> GOAL A
From the records, copy every line from the one containing "Screenshot is 246x2576." through the one containing "Congratulations (33, 1812)", inclusive, without changing anything.

> GIVEN TEXT
----------
The governing statute, G. L. c. 183A, “contains a comprehensive scheme for defining and governing the common areas.” Id. at 5. Toward that end, the statute requires that master deeds describe the “common areas and facilities” at the condominium. See G. L. c. 183A, § 8(e). The statute defines that term as including certain kinds of items, but the list is qualified by the language “except as otherwise provided or stipulated in the *289master deed.” G. L. c. 183A, § 1, as amended through St. 1998, c. 242, § 3. Moreover, the list of enumerated items includes the generic category of “[s]uch community and commercial facilities as may be provided for in the deed as being owned in common.”12 G. L. c. 183A, § 1(7). Thus, the master deed itself provides “the rules of the game,” Strauss v. Oyster River Condominium Trust, 417 Mass. 442, 452 (1994), and the question we face is what did the master deed intend with regard to the division between individual and common property. In addressing that question, “[t]he intent of the parties is gleaned from ‘the words used, interpreted in the light of the material circumstances and pertinent facts known to them at the time [the deed] was executed.’ ” Commercial Wharf E. Condominium Assn. v. Waterfront Parking Corp., 407 Mass. 123, 131 (1990), quoting from Bessey v. Ollman, 242 Mass. 89, 91 (1922).
----------
> EXTRACTED MATERIAL
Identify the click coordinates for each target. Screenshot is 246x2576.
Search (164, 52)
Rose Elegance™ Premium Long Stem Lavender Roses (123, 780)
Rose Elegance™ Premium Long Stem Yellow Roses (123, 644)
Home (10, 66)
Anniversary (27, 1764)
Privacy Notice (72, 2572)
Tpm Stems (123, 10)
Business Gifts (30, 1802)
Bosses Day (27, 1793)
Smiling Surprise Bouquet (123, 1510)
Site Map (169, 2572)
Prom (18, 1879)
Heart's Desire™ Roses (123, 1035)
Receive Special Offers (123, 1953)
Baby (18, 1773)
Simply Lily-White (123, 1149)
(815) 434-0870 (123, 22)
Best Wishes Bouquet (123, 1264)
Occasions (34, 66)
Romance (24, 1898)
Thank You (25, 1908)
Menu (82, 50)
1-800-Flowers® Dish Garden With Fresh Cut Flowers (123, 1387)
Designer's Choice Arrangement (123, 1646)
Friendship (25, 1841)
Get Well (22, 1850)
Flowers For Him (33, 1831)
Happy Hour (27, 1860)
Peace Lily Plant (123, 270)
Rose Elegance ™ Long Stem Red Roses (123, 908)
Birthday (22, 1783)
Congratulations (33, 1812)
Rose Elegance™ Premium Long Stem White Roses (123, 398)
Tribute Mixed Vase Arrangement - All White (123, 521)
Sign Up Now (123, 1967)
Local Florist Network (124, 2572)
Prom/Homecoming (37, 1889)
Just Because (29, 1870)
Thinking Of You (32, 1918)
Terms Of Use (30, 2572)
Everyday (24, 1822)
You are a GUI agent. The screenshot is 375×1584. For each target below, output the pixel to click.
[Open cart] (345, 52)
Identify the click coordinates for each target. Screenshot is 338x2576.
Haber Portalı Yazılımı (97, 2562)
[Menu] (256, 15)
----------
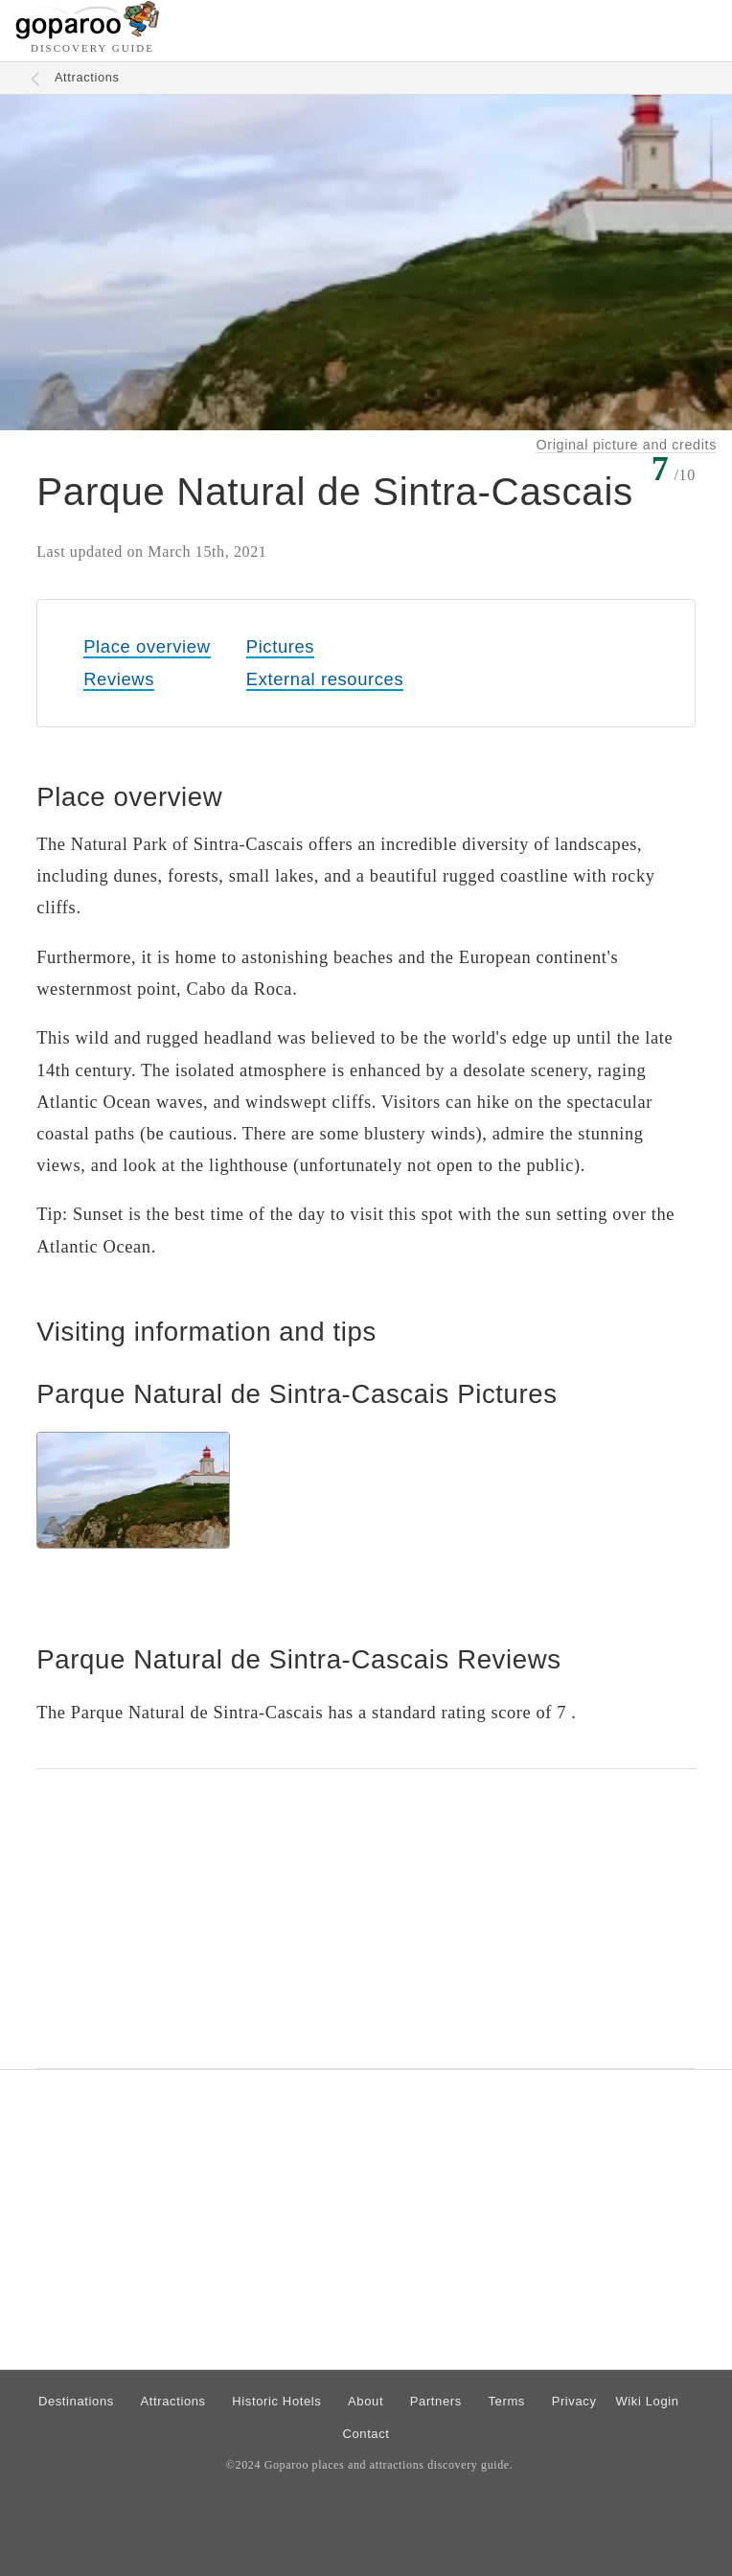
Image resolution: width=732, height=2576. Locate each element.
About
----------
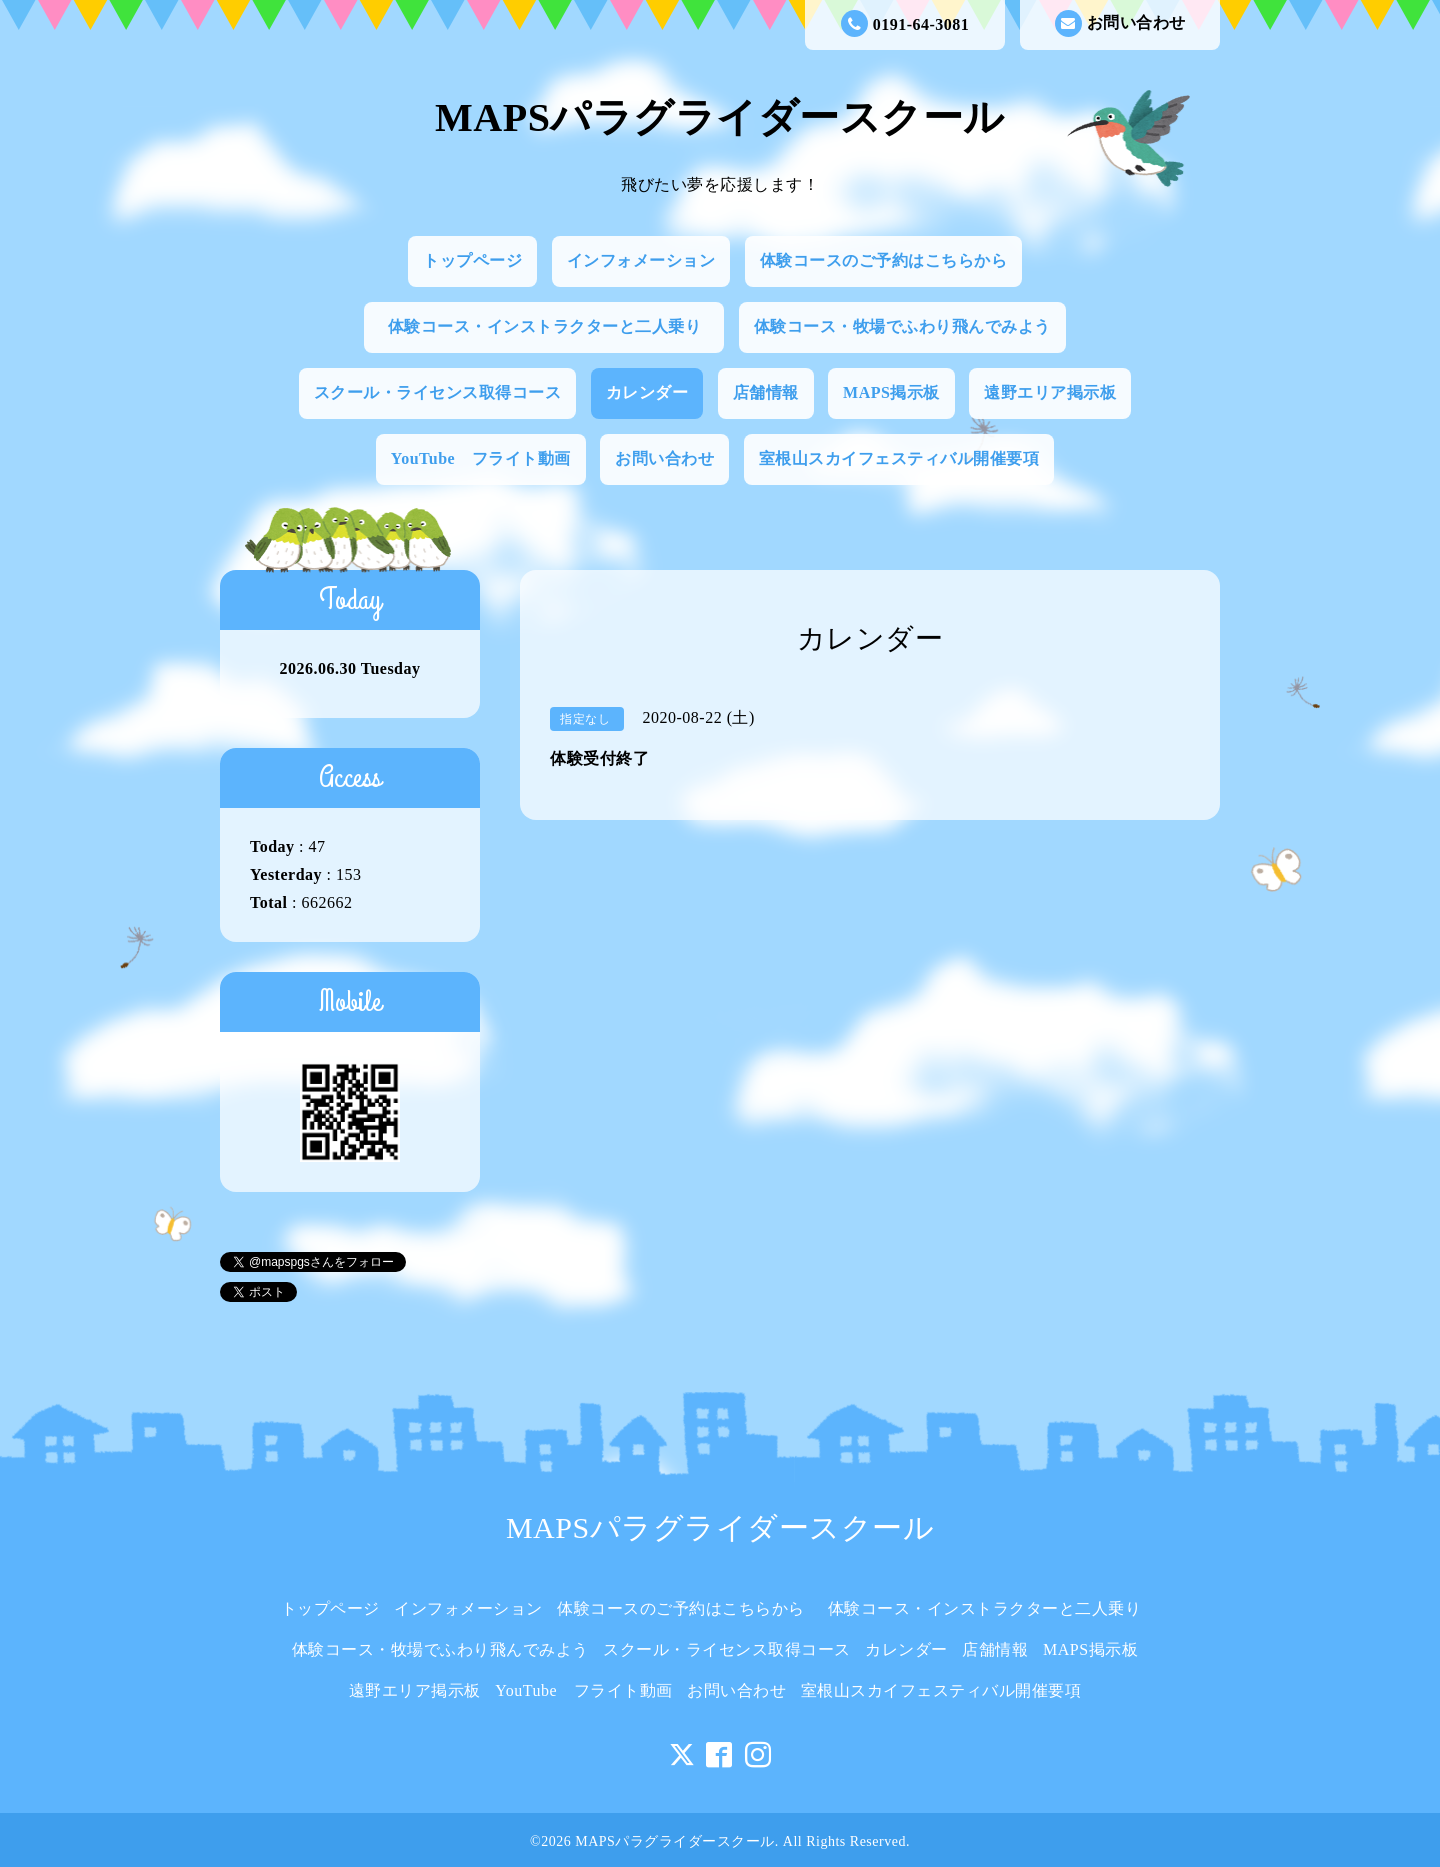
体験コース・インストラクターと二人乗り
----------
> GOAL B
Decide whether each statement below agrees with the passage on condominium common areas. Answer yes or no, and quote the words from the passage that settle it.
(i) The statute requires master deeds to describe the common areas and facilities at the condominium.
(ii) The statute's list of items counted as common areas applies without any qualification.
(iii) The intent of the parties is to be drawn from the words used, read in light of the circumstances and facts known to them when the deed was executed.

> FULL OUTPUT A
Identify the click coordinates for each target. Screenshot is 246x2576.
Search (164, 52)
Rose Elegance™ Premium Long Stem Lavender Roses (123, 780)
Rose Elegance™ Premium Long Stem Yellow Roses (123, 644)
Home (10, 66)
Anniversary (27, 1764)
Privacy Notice (72, 2572)
Tpm Stems (123, 10)
Business Gifts (30, 1802)
Bosses Day (27, 1793)
Smiling Surprise Bouquet (123, 1510)
Site Map (169, 2572)
Prom (18, 1879)
Heart's Desire™ Roses (123, 1035)
Receive Special Offers (123, 1953)
Baby (18, 1773)
Simply Lily-White (123, 1149)
(815) 434-0870 (123, 22)
Best Wishes Bouquet (123, 1264)
Occasions (34, 66)
Romance (24, 1898)
Thank You (25, 1908)
Menu (82, 50)
1-800-Flowers® Dish Garden With Fresh Cut Flowers (123, 1387)
Designer's Choice Arrangement (123, 1646)
Friendship (25, 1841)
Get Well (22, 1850)
Flowers For Him (33, 1831)
Happy Hour (27, 1860)
Peace Lily Plant (123, 270)
Rose Elegance ™ Long Stem Red Roses (123, 908)
Birthday (22, 1783)
Congratulations (33, 1812)

> FULL OUTPUT B
(i) Yes: "the statute requires that master deeds describe the “common areas and facilities” at the condominium"
(ii) No: "the list is qualified by the language"
(iii) Yes: "the words used, interpreted in the light of the material circumstances and pertinent facts known to them at the time [the deed] was executed"